Whenever she passed houses with closed shutters, she
shuddered and quickened her pace; to some there were
barred windows — these she regarded with a sidelong
glance of curiosity, as if she expected to see pale faces
peering out between the irons. Once she passed an old
stone-building, with every casement from cellar to garret
closely ironed; it was only an old sugar-house, and she
speeded past it as if it had been a jail.

Full of vague fears, startled at every object that crossed
her, suggestive in any, the remotest degree, of that she
dreaded—and had good cause to dread the most—she
hastened on. A green waggon, close and dark, passed
her—the prison carriage, plying between the city prison
and the Island—and she felt it like a cloud as it hurried
by. The very streets, murky as they were, seemed to close
upon her in the distance, but opened again constantly as
she advanced; new houses, new sights and objects, springing
as from a perpetual womb, out of the cloudy haze that
lowered in her way.

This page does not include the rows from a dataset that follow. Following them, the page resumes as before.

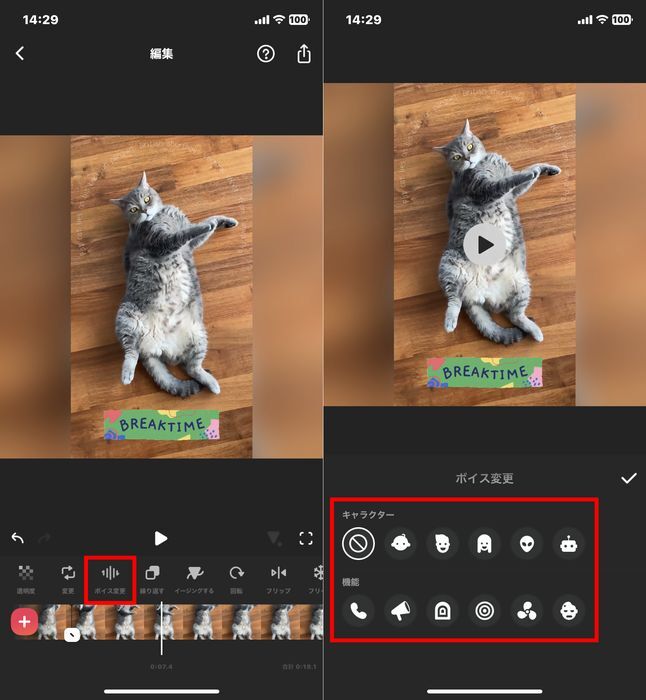Open the 回転 rotate tool
Image resolution: width=646 pixels, height=700 pixels.
tap(237, 578)
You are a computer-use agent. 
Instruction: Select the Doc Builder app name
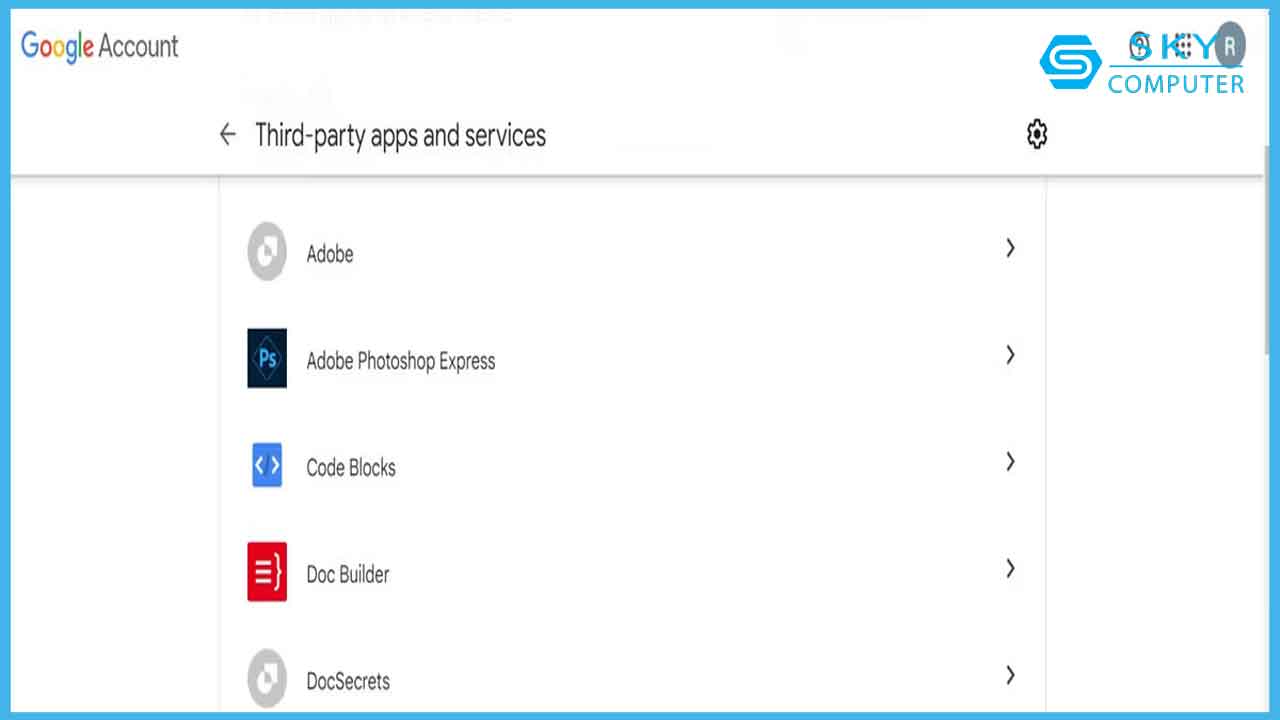tap(348, 575)
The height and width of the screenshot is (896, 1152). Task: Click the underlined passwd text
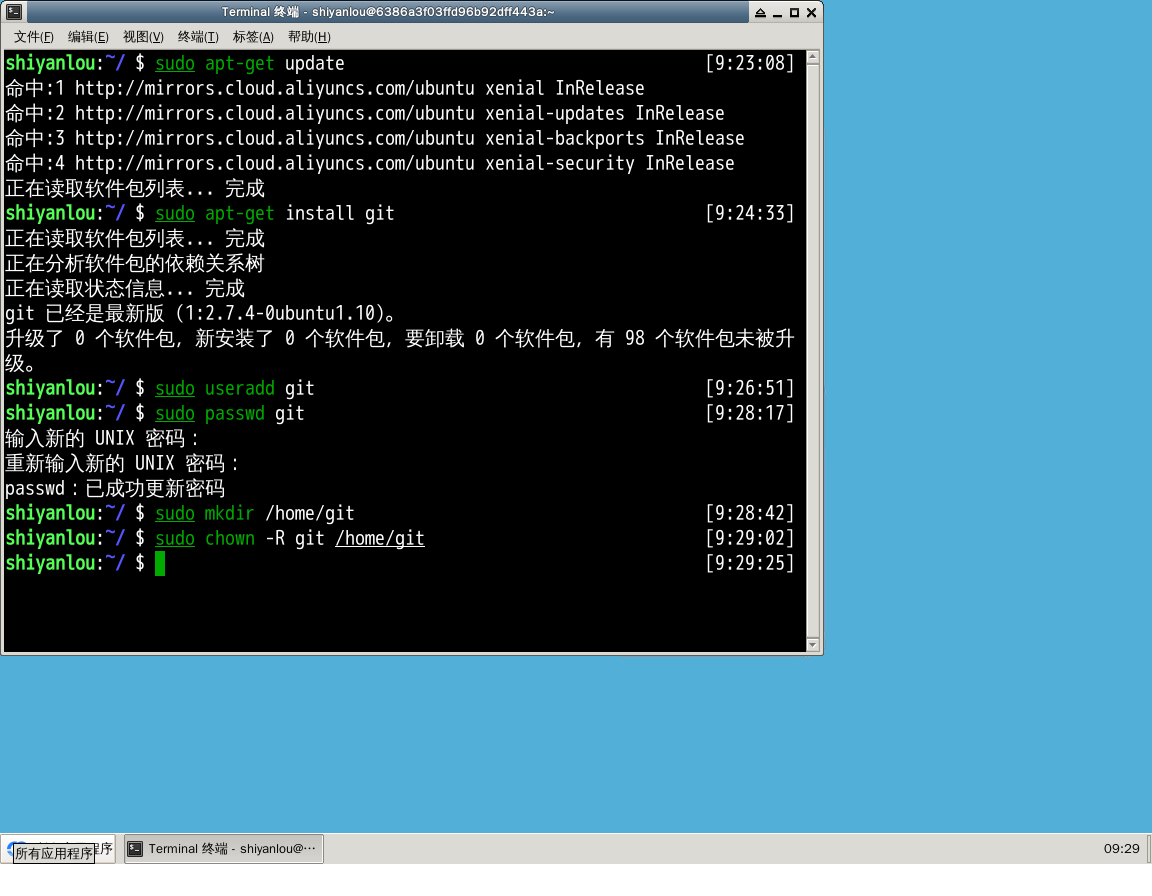[x=234, y=413]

As far as her eye could pierce, the
roads were dark with vehicles of one sort and another,
crossing and re-crossing, rushing tumultuously in every
direction; some driven by boys, some by men; some sitting
under shelter, others, the cartmen, standing up in
their professional frocks, with a firm hold upon the reins,
darting rapidly from one side of the street to the other.
Above the whole throng and procession, a great coach or
stage at times towered up, over-topping the street, and
swarming to its very summit with passengers.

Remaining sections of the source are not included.